Mais si la psychosphère est dominée par des flux dépressifs, si le désir entre dans le trou noir de la violence, alors la révolution moléculaire cède la place à la boucle suicidaire du chaos.

Compte à rebours

Le Dr Shanna Swan, experte en épidémiologie et en médecine environnementale, est chercheuse à l’école de médecine Icahn de l’institut Mount Sinai à New York. Elle a publié un livre intitulé Count Down, où elle explique comment et pourquoi ’le nombre de spermatozoïdes des hommes a chuté de cinquante pour cent au cours des quarante dernières années, la fertilité a diminué de cinquante pour cent entre 1960 et 2015 dans le monde entier, et ce taux de déclin pourrait signifier que la race humaine sera bientôt incapable de se reproduire.’ La belle affaire.

L’effondrement de la fertilité humaine est probablement dû à des facteurs entièrement dus à l’homme : produits chimiques, microplastiques, radioactivité et surcharge nerveuse constante. Mais il semble que la nature ait décidé de nous dire que ça suffit.

Swan ajoute : « À l’effondrement de la capacité de reproduction, à la diminution spectaculaire du nombre de spermatozoïdes et aux déséquilibres hormonaux s’ajoute une baisse spectaculaire du désir sexuel. Dans certains pays du monde, on constate un déclin de la capacité sexuelle, une incapacité ou un désintérêt, et une prévalence croissante des dysfonctionnements de la fonction érectile ».
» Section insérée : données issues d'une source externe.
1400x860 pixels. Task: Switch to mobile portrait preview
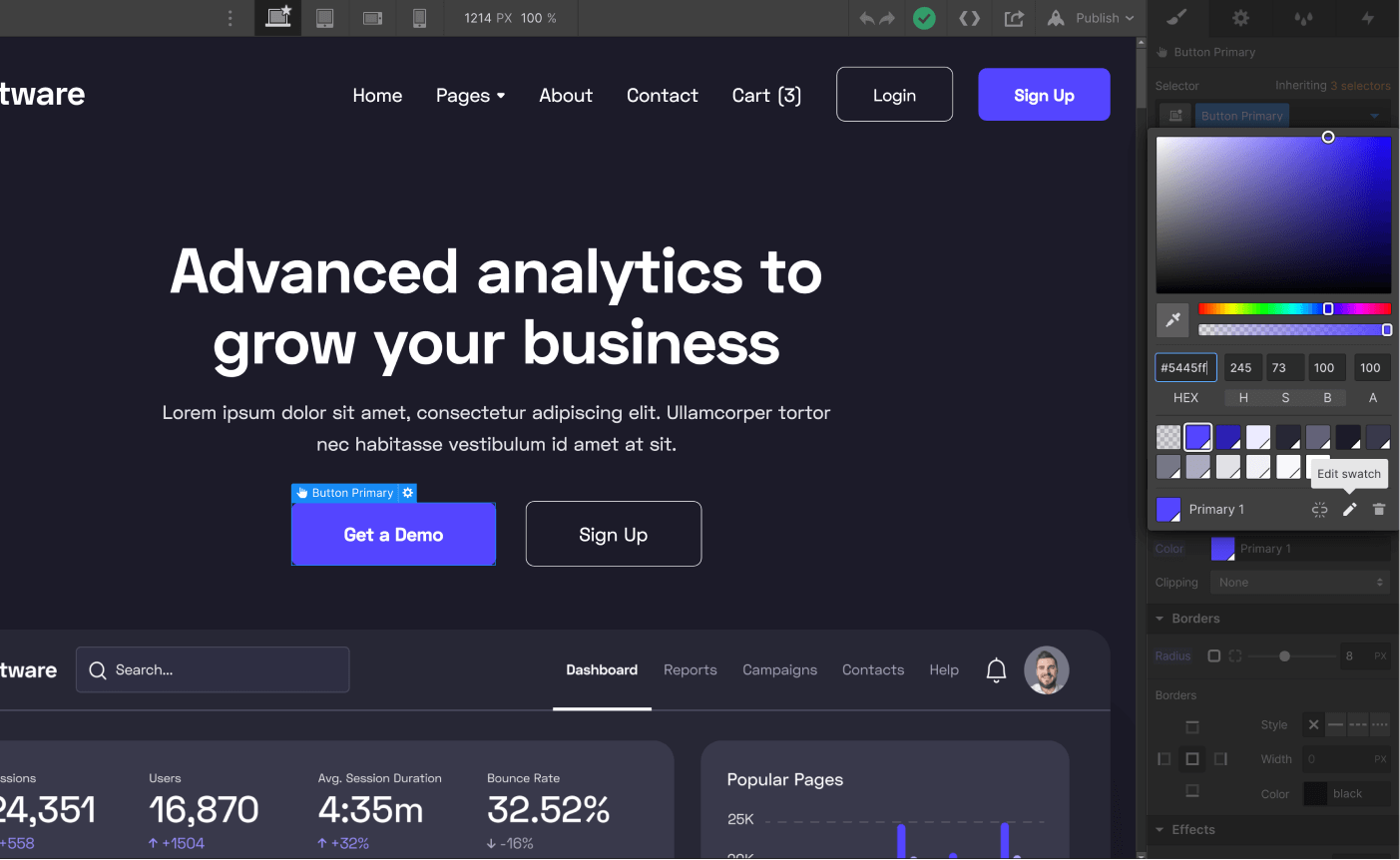click(420, 18)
Il est tout à fait prévisible que le traumatisme de la pandémie produise des effets de sensibilisation phobique aux lèvres, au corps et au sexe. Une vague de sublimation ascétique-orgiastique est susceptible de balayer l’Eros-sphère. Je ne pense pas que les incitations monétaires suffiront à augmenter la procréation, qui serait de toute façon le pire des cauchemars.